THE TASK: Turn every line of the records below into a JSON list of strings, one string per line, leaving out any blank lines.

(Data extracted from a collection)
----------

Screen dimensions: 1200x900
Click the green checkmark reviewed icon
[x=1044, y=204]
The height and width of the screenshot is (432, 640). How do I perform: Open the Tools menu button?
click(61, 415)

----------

FINISHED ANSWER:
[
  "Screen dimensions: 1200x900",
  "Click the green checkmark reviewed icon",
  "[x=1044, y=204]",
  "The height and width of the screenshot is (432, 640). How do I perform: Open the Tools menu button?",
  "click(61, 415)"
]